Dopo quattro mesi senza una chiara maggioranza politica, le trattative per la formazione del governo in Svezia potrebbero concludersi: un voto parlamentare si esprimerà venerdì sull’ultimo tentativo del primo ministro uscente, il socialdemocratico Stefan Löfvén, di proseguire l’esperienza di governo. Negli ultimi giorni, Löfvén aveva raggiunto un accordo con i verdi, suoi alleati, e con due dei partiti che compongono l’Alliansen, il blocco di centrodestra alternativo alla coalizione rosso-verde: senza entrare nella coalizione di governo, i liberali e il Centerpartiet (partito di centro) hanno accettato di dare l’appoggio esterno a un esecutivo socialdemocratico-verde, vincolato però a dei significativi punti di programma.

Il contenuto dell’accordo ha aperto un acceso dibattito nel Vänsterpartiet (partito di sinistra), che avrebbe i numeri per far mancare la fiducia a Löfvén. L’accordo contiene infatti una clausola inconsueta che stabilisce esplicitamente che «il Vänsterpartiet non avrà alcuna influenza sulla direzione politica in Svezia nella prossima legislatura». Coerente con le dichiarazioni dei politici centristi, che da mesi descrivono la formazione di sinistra (ex-comunista, oggi si autodefinisce socialista, femminista e ambientalista) come «populista» e speculare ai nazionalisti di destra, la clausola – ampiamente criticata dai commentatori di diversi orientamenti politici – è parsa a molti uno stratagemma per affossare definitivamente Löfvén e poter ripiegare sull’opzione del cosiddetto governo «blu-bruno», cioè una coalizione di centrodestra con l’appoggio esterno dell’estrema destra.

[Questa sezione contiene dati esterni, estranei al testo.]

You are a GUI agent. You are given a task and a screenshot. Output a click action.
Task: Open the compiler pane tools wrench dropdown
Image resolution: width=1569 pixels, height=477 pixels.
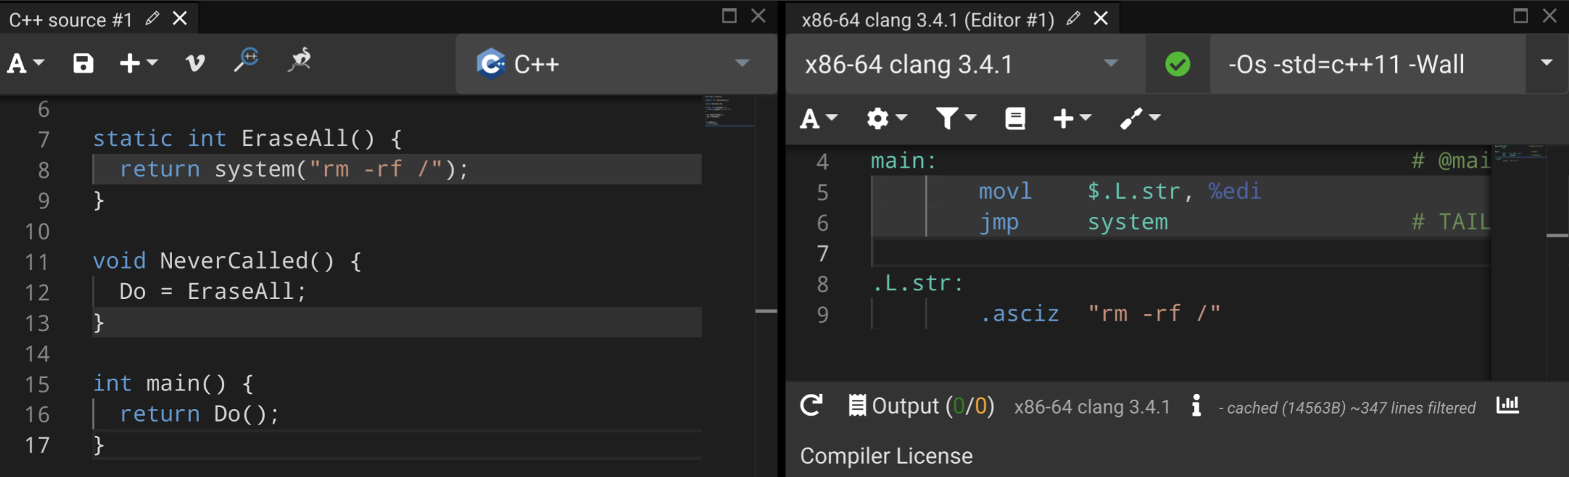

Dopo una prima dichiarazione negativa, Jonas Sjöstedt (segretario del Vänsterpartiet) ha però cambiato idea ieri, dopo un nuovo incontro con Löfvén, dove ha ricevuto rassicurazioni sulla disponibilità dei socialdemocratici a preservare alcune riforme della legislatura precedente e a proseguire la collaborazione con il Vänsterpartiet. Sjöstedt ha quindi annunciato un’astensione per permettere la formazione di un nuovo governo, promettendo però di arginare la svolta liberista e di proporre una mozione di sfiducia nel caso in cui Löfvén porti avanti alcune riforme particolarmente controverse evocate dall’accordo con i centristi.

Le riforme su cui Sjöstedt minaccia esplicitamente un’eventuale sfiducia sono due. La riforma del sistema degli affitti, dove l’accordo prevede una forma di liberalizzazione del mercato (ora strettamente regolamentato), ridefinendo le procedure di negoziazione degli affitti a favore dei proprietari immobiliari; e la riforma del mercato del lavoro, dove l’accordo prevede una riduzione dei costi di licenziamento e maggior discrezionalità da parte del datore di lavoro (in particolare tramite la riduzione dei vincoli legati all’anzianità sul posto di lavoro). Altri punti molto criticati a sinistra sono le modifiche alla fiscalità a favore dei redditi più alti, e la rinuncia a limitare i profitti dei privati nel settore dei servizi sociali e di welfare (salute e scuola prima di tutto), dove gli effetti negativi delle privatizzazioni sono rilevati da molti analisti. Il sociologo Göran Therborn identifica in questo accordo una forte spinta all’aumento delle disuguaglianze in una società che dagli anni ’80 vede «una rampante divisione in classi e il maggior approfondimento delle disuguaglianze nonché aumento della povertà relativa del Nord Europa». Questa è la ragione per cui Therborn e altri commentatori auspicavano un «no» del partito di sinistra. Il Vänsterpartiet ha invece optato per un «sì» per scongiurare l’eventualità di un governo sostenuto dell’estrema destra: un sì, però, che potrebbe venire meno se alcune «linee rosse» venissero superate.